Theft is a word associated with things like bank robberies, burglary, muggings and even fraud, but what would you think if you woke up one day, looked out of the window and found that someone had stolen the entire pavement of your street? That' s what residents of London and other large cities across Britain wake up to with increasing frequency and the reason, believe it or not, is the ever-growing popularity of gardening. See the connection? Or are you completely confused? Let me explain.
During the Victorian period, towards the end of the nineteenth century, as towns were expanding and money from the empire permitted building on a grand scale, rather than using cobblestones as paving, city planners used flagstones: big, solid pieces of stone measuring about half a metre by a quarter of a metre and four centimetres thick. Made of a durable type of rock known as Yorkstone they were expected to be walked on for generations, and so they were until recently when people really started to get interested in gardening again and wanted to have beautifully coloured and textured flagstones to make garden paths and patios. One piece of Yorkstone today, in a garden centre, can sell for around £200. That makes a whole street of the stuff worth... well, quite a bit more than just a pile of rocks.
Okay, so now you know why that clever breed, the British criminal class, go around depriving the honest citizens of our sceptred isle of the very ground beneath their feet, but the next question has to be how on earth do they do it? You can' t very well just slip a rather big bit of municipal property into your pocket and stroll off whistling nonchalantly, especially when it weighs quite a few kilos. But as the old saying goes, anything that isn' t nailed down is quite capable of vanishing.
Like any vanishing act, stealing pavements requires a bit of deception, and here' s how it' s done, but remember, don' t try this at home! Once a suitable street, with enough flagstones to make the enterprise worthwhile has been located, the workmen move in. Well, they' re not actually workmen, but that' s what they look like to the general public, who are all too familiar with seeing their streets being ripped up by the local council, the water board, the gas board, telephone companies and pretty well anyone else who feels like it. Once they' ve put up their plastic security tape and caution signs, one set of men with tools and day-glo green jackets looks much like any other to the untrained eye - and these thieves work away in broad daylight without raising more than the usual questions about how long the job will take.
What makes pavement thieves distinct from any legitimate workers is the speed at which they work. Usually they will have a whole street of Yorkstone stacked in neat piles by the end of a working day, ready for stage two of the operation. Later, much later, in the dead of night the lorries arrive to remove the piles to their new destination: rich people' s gardens.

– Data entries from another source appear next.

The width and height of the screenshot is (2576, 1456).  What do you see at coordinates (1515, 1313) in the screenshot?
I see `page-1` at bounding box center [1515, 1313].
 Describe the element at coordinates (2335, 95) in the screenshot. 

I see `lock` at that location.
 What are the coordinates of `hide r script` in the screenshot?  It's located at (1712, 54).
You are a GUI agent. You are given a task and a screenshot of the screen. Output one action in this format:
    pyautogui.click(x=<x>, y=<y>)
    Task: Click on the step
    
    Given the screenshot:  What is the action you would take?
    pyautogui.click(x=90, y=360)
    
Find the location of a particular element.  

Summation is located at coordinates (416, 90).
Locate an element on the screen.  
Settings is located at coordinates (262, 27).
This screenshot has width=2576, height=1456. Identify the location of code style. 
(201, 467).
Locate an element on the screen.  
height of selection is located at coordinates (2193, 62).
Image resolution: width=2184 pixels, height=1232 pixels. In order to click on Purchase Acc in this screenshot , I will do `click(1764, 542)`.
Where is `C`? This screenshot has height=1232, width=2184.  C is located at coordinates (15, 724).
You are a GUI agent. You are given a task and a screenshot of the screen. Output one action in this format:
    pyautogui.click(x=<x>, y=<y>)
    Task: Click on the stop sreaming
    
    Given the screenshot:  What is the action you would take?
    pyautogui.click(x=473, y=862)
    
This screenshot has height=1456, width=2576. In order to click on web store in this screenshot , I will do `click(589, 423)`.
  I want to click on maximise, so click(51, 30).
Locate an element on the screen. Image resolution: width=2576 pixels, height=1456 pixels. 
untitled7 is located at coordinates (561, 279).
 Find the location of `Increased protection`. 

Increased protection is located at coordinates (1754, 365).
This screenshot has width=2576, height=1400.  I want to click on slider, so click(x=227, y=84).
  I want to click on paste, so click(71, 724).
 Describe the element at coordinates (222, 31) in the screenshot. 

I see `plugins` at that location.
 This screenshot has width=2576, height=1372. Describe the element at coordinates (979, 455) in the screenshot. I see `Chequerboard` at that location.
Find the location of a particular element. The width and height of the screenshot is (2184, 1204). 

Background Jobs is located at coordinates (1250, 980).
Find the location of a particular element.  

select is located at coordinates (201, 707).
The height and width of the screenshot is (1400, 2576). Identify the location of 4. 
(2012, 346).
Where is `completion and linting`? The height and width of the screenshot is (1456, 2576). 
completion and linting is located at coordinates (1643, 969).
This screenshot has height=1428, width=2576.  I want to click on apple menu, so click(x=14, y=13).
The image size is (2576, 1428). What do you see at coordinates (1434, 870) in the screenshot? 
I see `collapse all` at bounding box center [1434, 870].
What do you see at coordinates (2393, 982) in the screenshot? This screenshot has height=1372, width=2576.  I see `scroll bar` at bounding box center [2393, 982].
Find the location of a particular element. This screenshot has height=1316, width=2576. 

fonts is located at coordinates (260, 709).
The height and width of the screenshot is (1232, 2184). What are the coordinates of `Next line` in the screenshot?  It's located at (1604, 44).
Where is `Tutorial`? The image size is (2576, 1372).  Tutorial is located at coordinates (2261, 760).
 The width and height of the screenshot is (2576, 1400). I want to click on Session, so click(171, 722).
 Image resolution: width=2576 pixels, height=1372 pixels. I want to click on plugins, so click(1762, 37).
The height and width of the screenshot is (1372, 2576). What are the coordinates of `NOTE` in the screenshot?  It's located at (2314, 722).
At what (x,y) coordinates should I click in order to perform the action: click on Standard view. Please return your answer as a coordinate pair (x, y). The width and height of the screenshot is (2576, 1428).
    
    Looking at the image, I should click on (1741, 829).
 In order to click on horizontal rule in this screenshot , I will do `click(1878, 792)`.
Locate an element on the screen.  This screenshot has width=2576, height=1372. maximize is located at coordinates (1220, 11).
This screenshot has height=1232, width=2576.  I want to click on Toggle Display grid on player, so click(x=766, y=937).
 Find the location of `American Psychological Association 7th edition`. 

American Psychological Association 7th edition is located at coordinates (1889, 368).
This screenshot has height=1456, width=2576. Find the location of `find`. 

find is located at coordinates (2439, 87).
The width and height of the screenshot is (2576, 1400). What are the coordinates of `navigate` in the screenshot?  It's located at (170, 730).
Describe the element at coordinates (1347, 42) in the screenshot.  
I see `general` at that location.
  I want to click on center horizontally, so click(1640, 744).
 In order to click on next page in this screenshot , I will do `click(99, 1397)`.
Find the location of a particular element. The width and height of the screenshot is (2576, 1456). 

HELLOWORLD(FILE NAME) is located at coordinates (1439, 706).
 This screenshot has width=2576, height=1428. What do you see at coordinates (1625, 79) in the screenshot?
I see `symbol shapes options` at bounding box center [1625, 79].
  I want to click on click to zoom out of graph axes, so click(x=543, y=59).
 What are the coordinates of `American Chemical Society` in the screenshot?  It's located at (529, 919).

The next day local people take no notice of the fact that there is no pavement and no workmen, as it' s not unusual for those who rip up roads for honest reasons to take weeks to complete the job. After a time, often quite a long time, the more community-minded locals start to phone up the council or the water board, or whoever our intrepid thieves alleged to be working for, to demand to know when their street will be returned to normal. You can imagine the denials that work has been done or is even planned and the disbelief in them, the further denials and the slow recognition that the pavement is actually gone forever! Meanwhile someone, somewhere, is proudly laying out the latest feature in their garden and a few others are laughing... all the way to the bank!